**Entries supplied:**
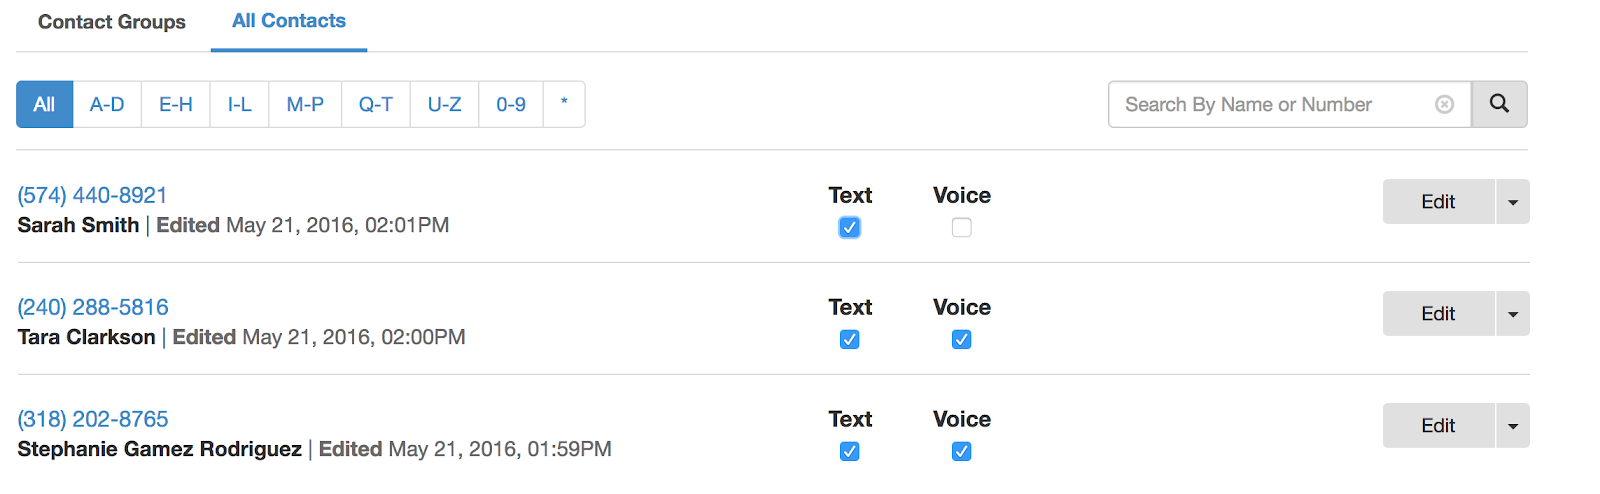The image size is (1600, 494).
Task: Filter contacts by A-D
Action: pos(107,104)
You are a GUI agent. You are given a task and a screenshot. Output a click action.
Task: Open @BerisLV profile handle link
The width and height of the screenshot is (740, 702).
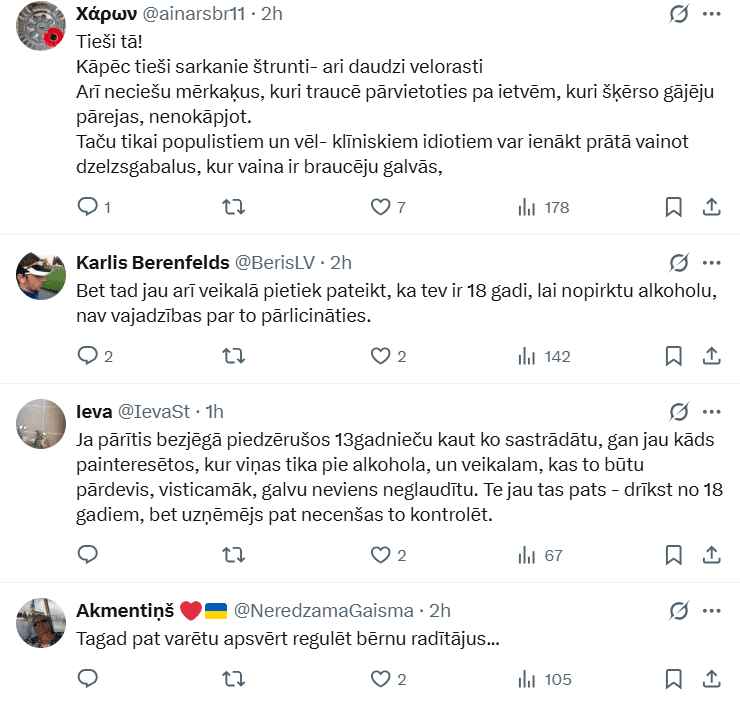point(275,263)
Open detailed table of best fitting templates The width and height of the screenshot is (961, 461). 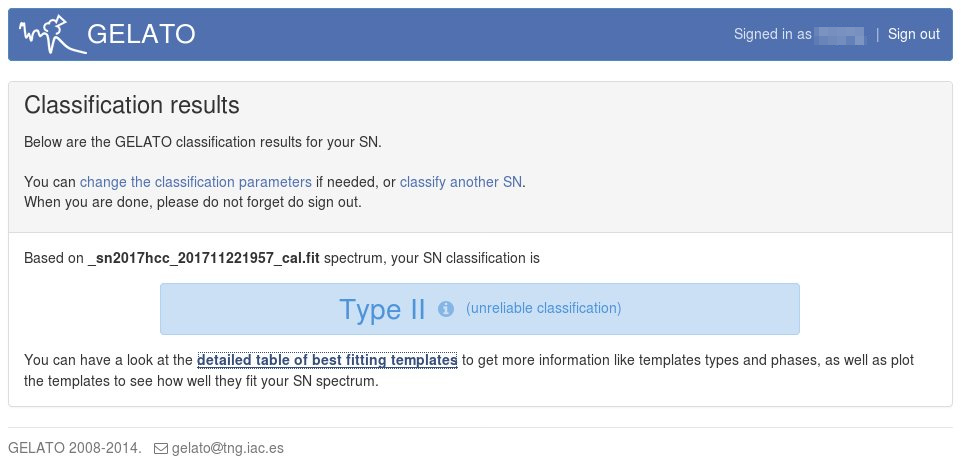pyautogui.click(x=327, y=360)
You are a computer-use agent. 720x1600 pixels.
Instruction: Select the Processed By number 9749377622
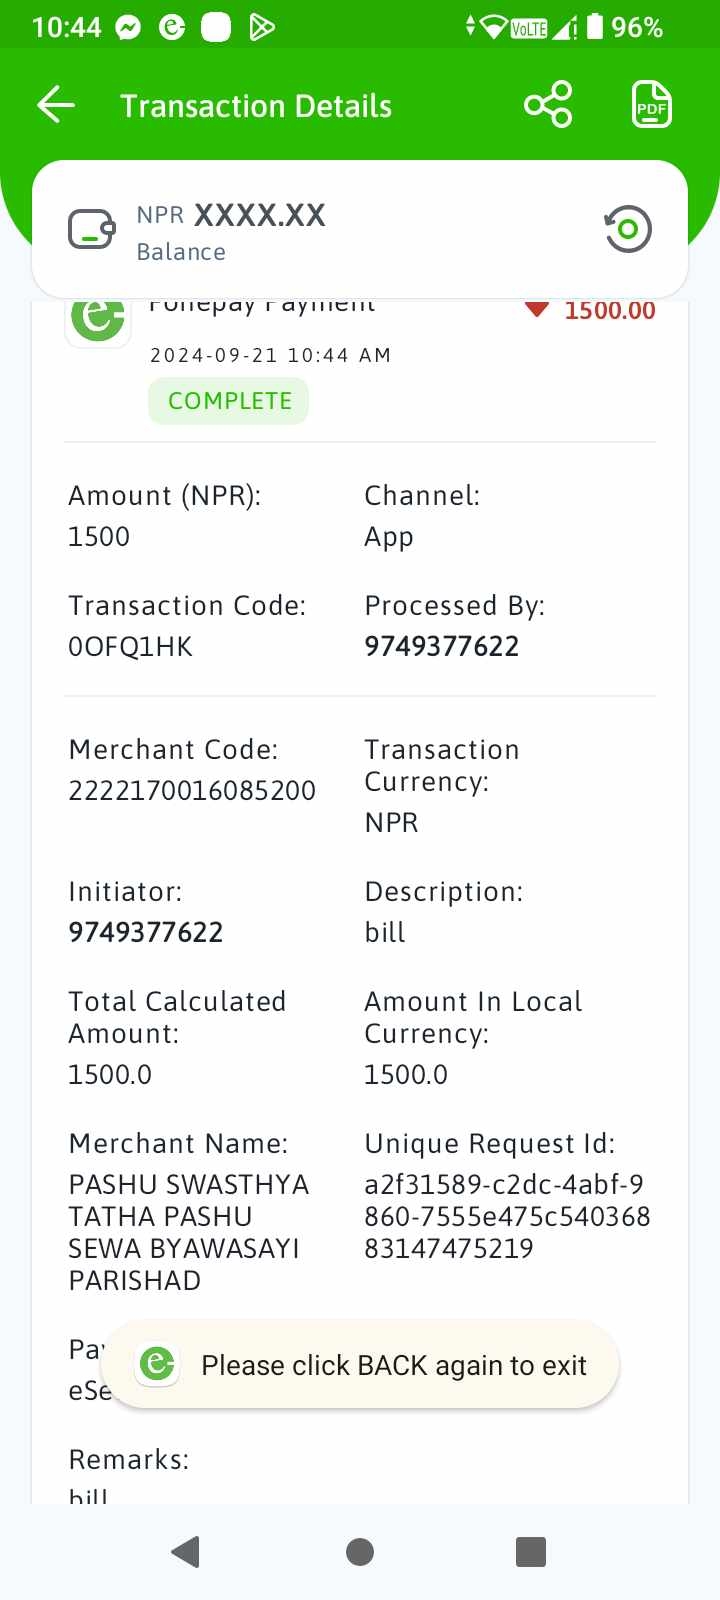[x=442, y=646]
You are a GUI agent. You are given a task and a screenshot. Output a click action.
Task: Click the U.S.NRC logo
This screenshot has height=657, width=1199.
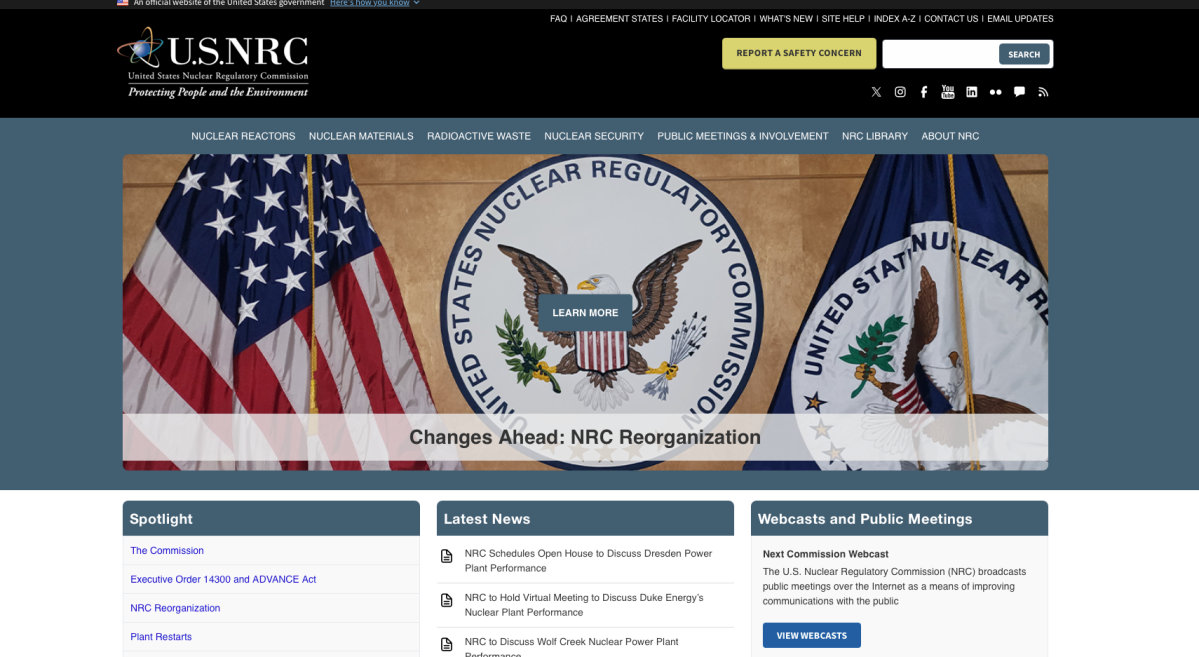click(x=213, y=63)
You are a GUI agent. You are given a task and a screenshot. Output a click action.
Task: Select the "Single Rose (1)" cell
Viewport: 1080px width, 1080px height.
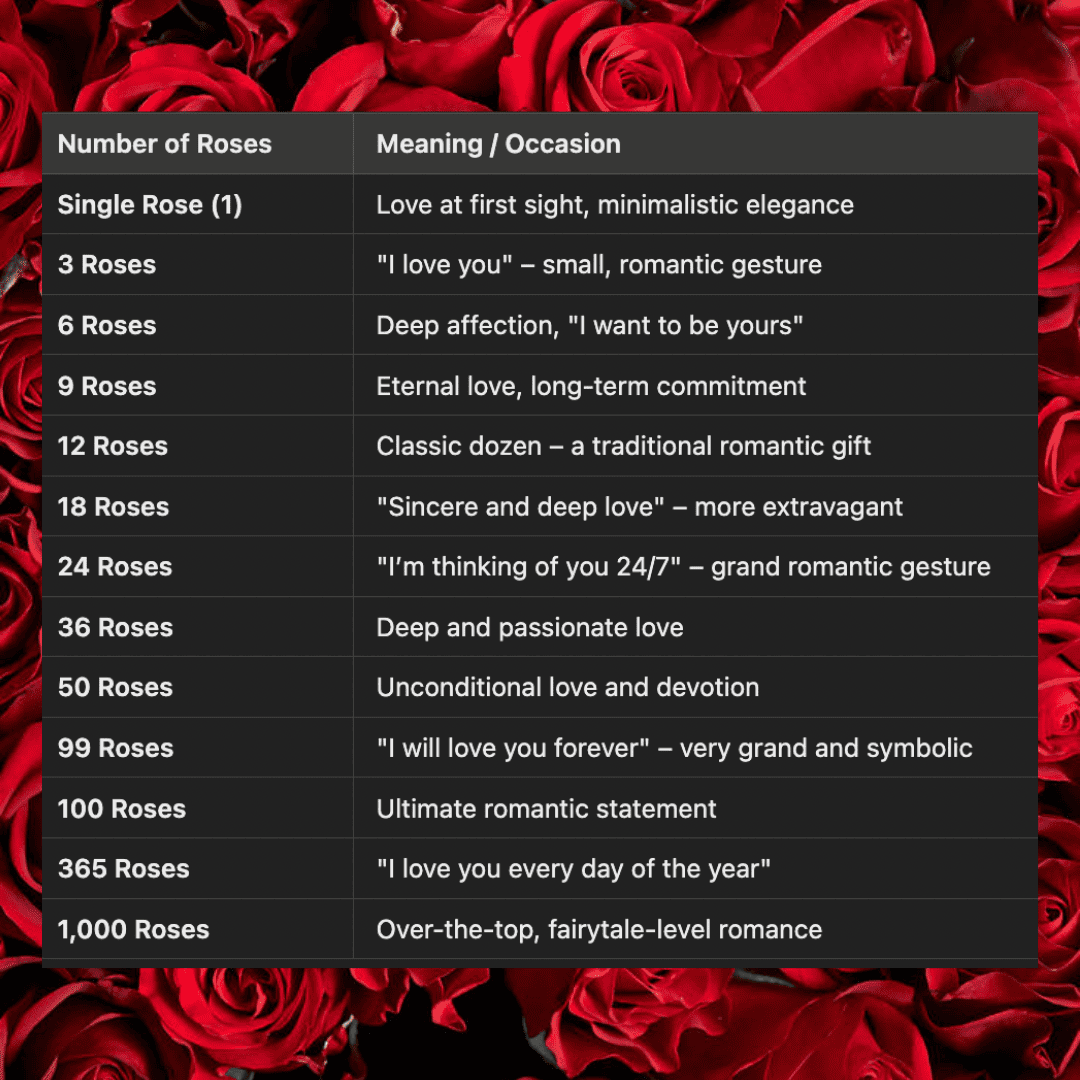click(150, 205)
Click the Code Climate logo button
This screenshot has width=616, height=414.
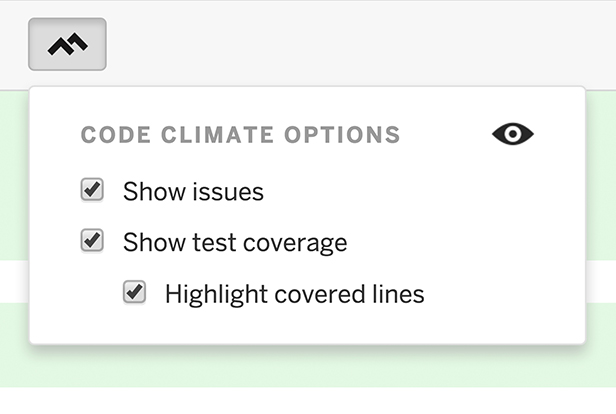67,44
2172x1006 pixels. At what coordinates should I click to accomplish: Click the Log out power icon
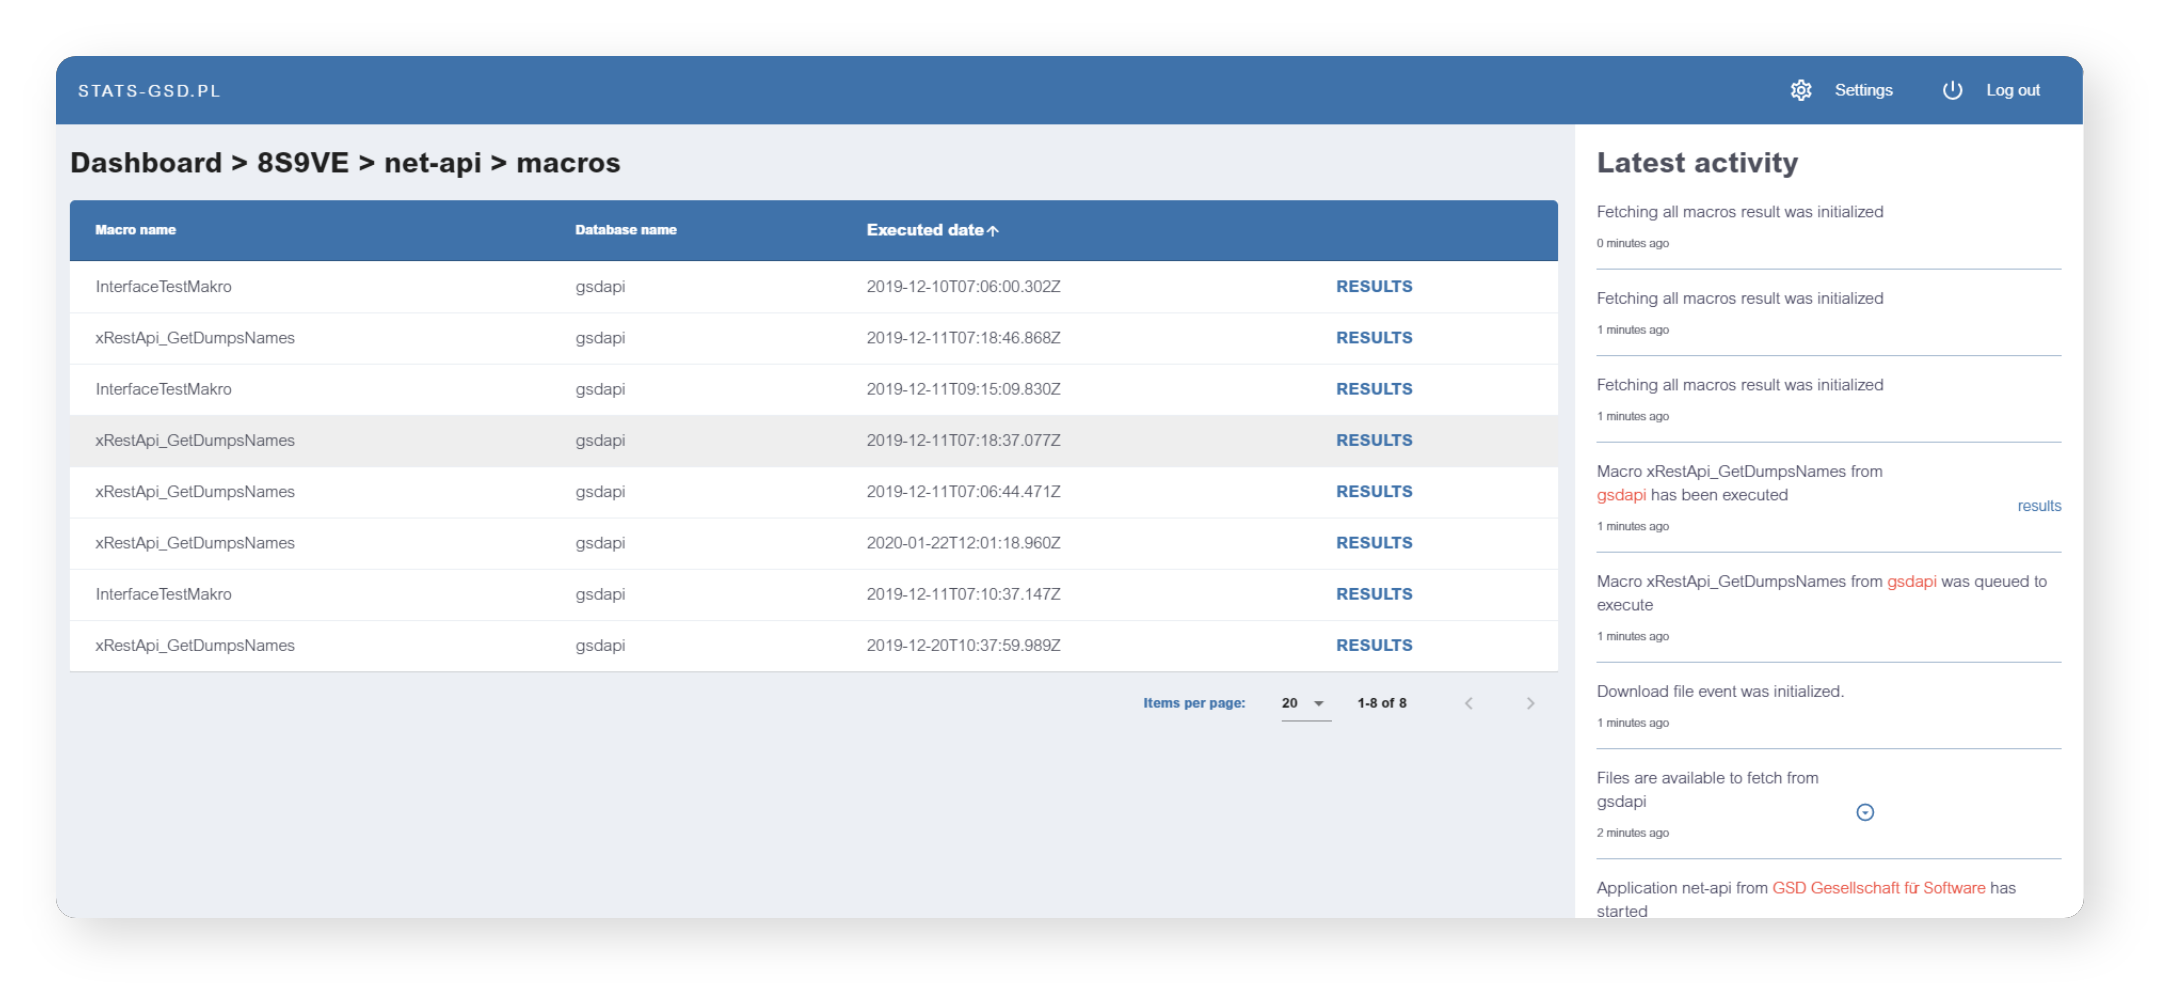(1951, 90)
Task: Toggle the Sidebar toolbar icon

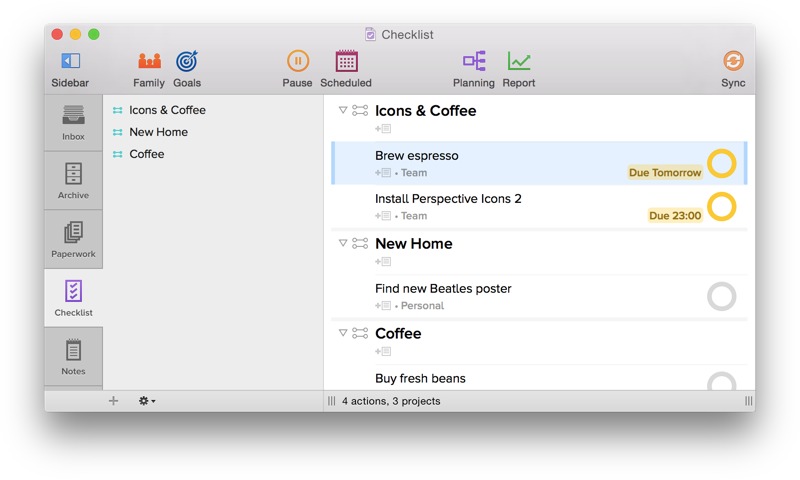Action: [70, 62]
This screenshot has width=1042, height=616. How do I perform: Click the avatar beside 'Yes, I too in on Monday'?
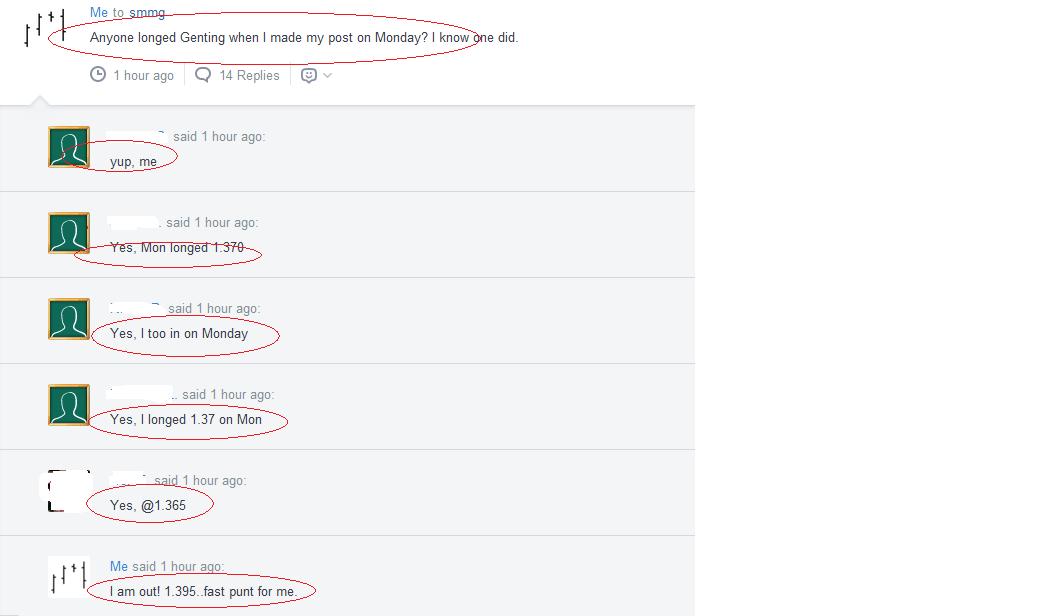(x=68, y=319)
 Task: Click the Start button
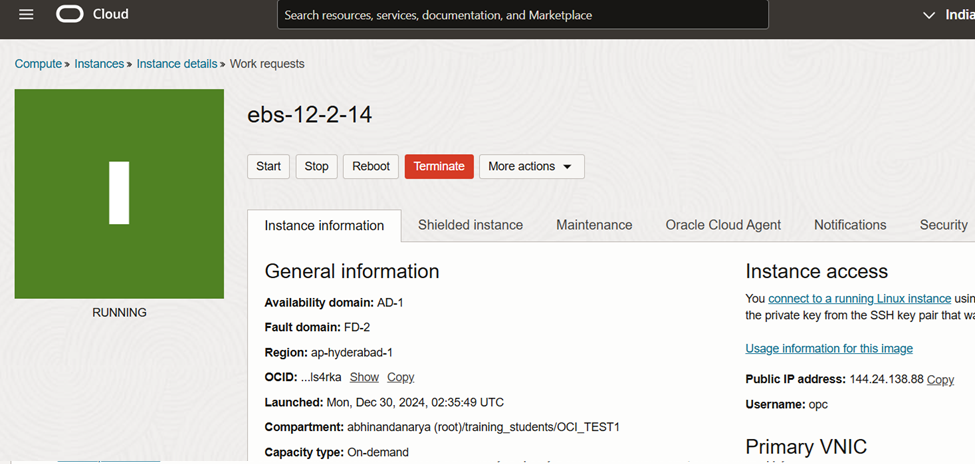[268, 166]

**Written exercise:**
Reproduce the rows word for word, starting at the line that contains "This screenshot has width=1042, height=616." and stopping after the last line of the rows. Leave the pictures out of your answer.

**Response to this task:**
This screenshot has width=1042, height=616. How do I perform: Click the avatar beside 'Yes, I too in on Monday'?
(x=68, y=319)
 Task: Click the Start button
[268, 166]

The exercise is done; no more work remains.